[Исходный фрагмент]

____

Казалось бы, писатель, который сумел увидеть, насколько в реальной жизни различных людей работают разные ценностные системы, то есть, говоря попросту, насколько в реальной жизни не так уж замечательно и бесприкословно, как нам хотелось бы, царствуют принципы Добра и Зла, на которых строится христианская европейская цивилизация, должен был бы осуществить свою поэтику в жанре эпоса, который лучше всего подходит к такого рода взгляду на разнообразие мира людей. Странным образом в русской литературе к такого рода писателям приближаются Пушкин и Лев Толстой, но никак не Достоевский. Или не таким уж странным, если учесть, что поэтика писателя формируется не только тем, что он видит в окружающем его мире людей, но и тем, как это увиденное преломляется сквозь «магический кристалл» его ментальности. Секрет видения Достоевского заключался в том, что он, говоря кинематографическим языком, способен был только смотреть на мир людей при помощи сменяющих друг друга крупных планов и никак иначе. Если вы смотрите в это мгновенье на какого-нибудь человека и видите его и только его, то вы видите его преувеличенно, то есть как бы забываете о том, что существуют еще и другие лица, которые выглядят совсем иначе и могут произвести совсем иное впечатление. Затем вы переключаетесь на другое лицо, оно тоже производит на вас такое преувеличенное впечатление, что вы тут же забываете о лицах, которые видели раньше, и так далее и так далее: сравнительно смотреть на мир людей вы не можете, для сравнительности существуют средний и общий планы. Достоевский не умеет видеть крайне противоложные сообщества людей в сравнении, как это делает Диккенс в «Крошке Доррит», глядя общим планом на высшее и тюремные общества, или как это делает Гюго, проводя параллель между обществом преступников на галерах и обществом монашек в строжайших правил монастыре: для такого видения мира нужна отстраненность и нужно хоть какое-то внутреннее спокойствие. Достоевский слишком впечатлителен, слишком нервен, чтобы уметь отдалиться на дистанцию и глядеть на мир людей бесстрастно и объективно со стороны, в этом его недостаток, но в этом и его достоинство, потому что таким образом он создает основанный на потайной и бездонной до нигилизма иронии, с одной стороны, и экстремальной экзальтации, с другой, свой собственный стиль.

____

[Предоставленные строки]
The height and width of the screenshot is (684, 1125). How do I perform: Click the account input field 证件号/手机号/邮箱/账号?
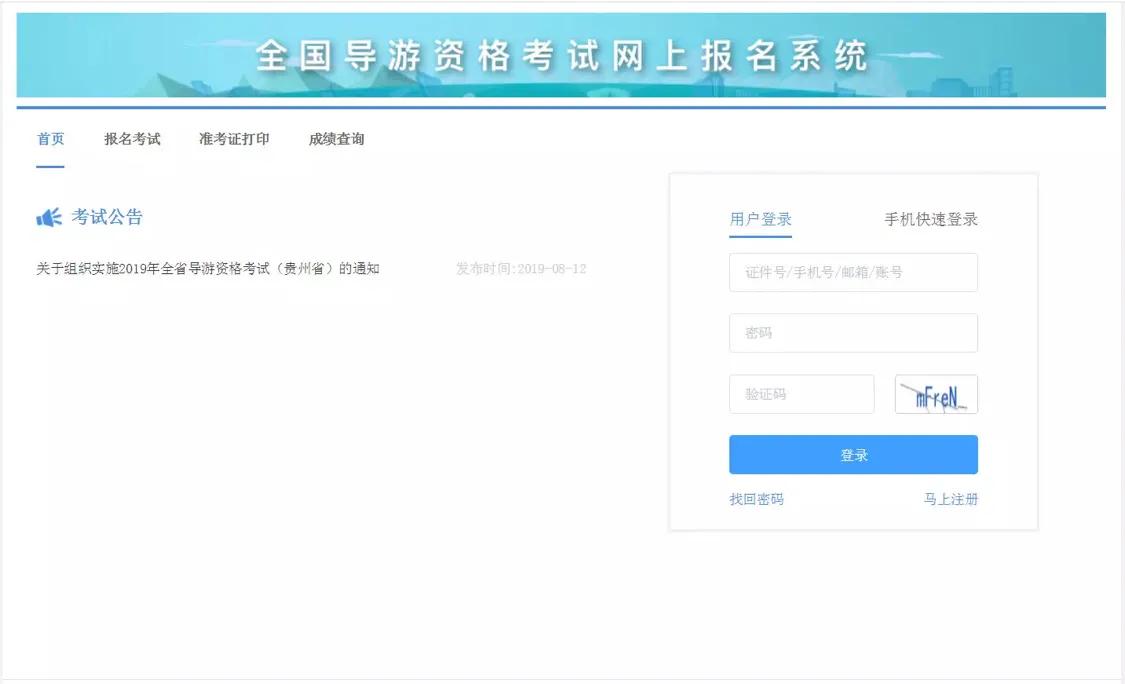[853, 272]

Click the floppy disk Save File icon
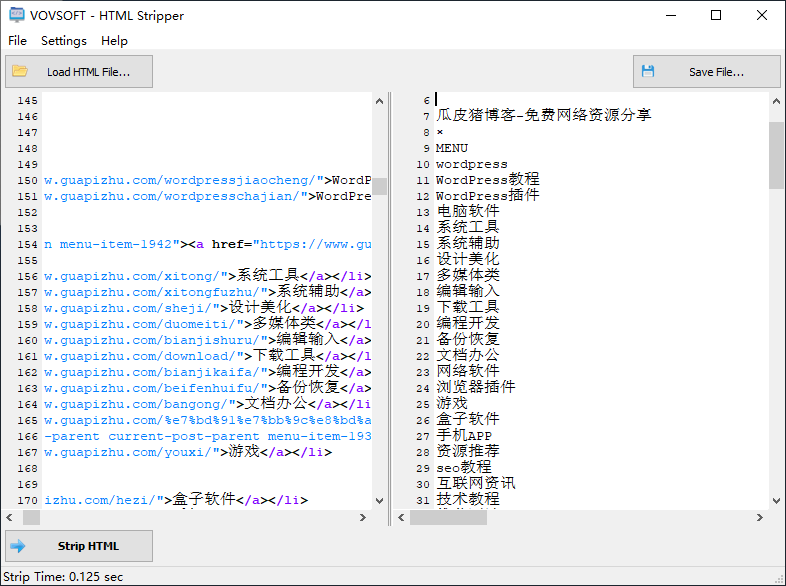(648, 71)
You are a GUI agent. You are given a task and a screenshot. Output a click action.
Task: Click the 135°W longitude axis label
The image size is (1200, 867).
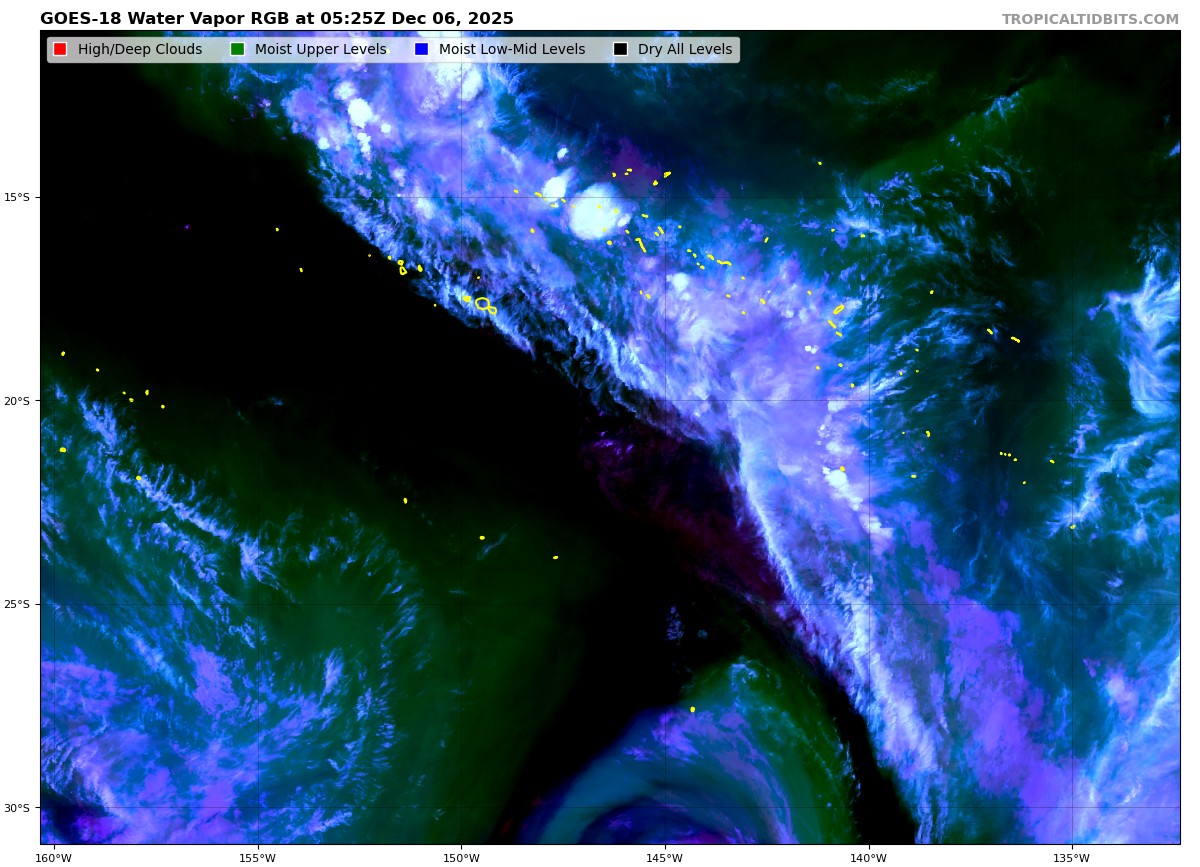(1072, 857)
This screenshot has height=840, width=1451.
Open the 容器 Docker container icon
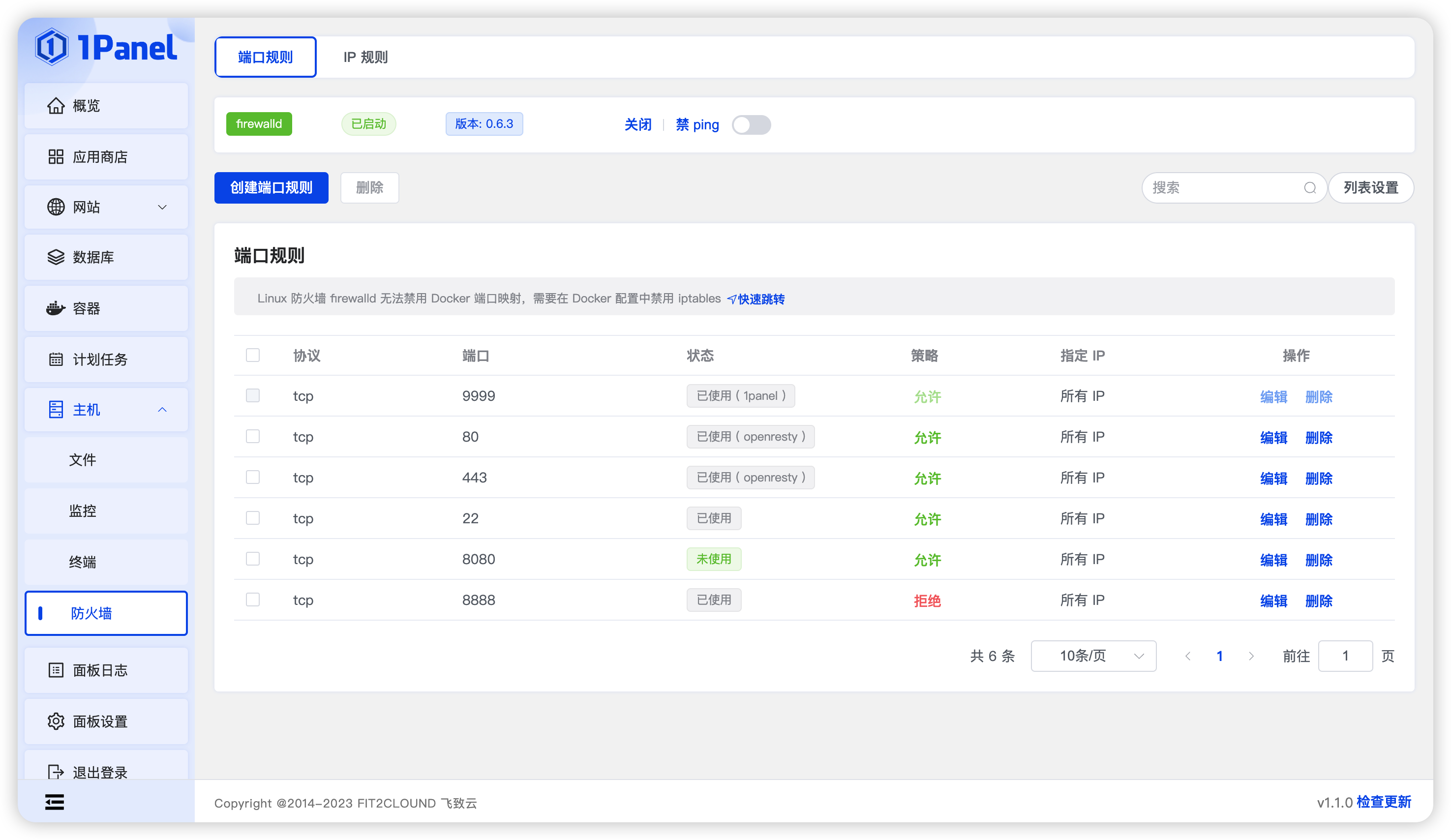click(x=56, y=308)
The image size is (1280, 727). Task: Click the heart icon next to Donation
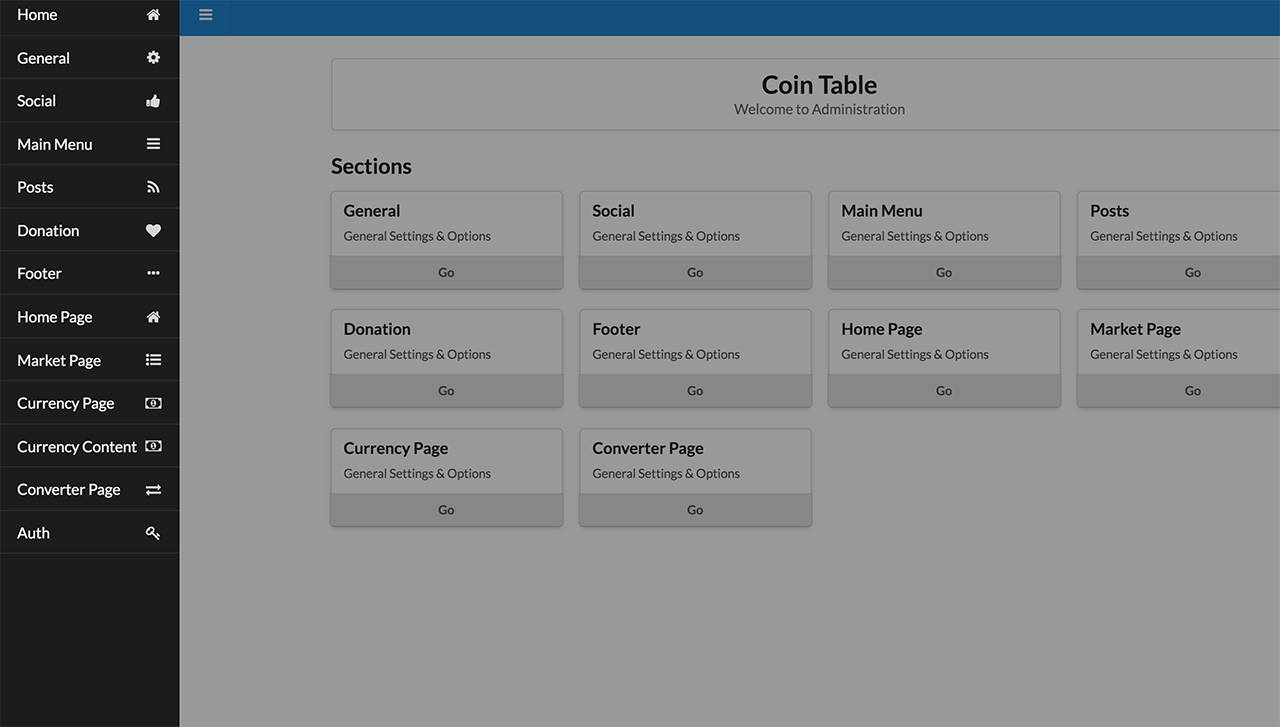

____

[Суть задания]
Назовите всех писателей, чьи имена встречаются в исходном фрагменте, в порядке их первого упоминания.

[Письменный ответ]
Пушкин, Лев Толстой, Достоевский, Диккенс, Гюго.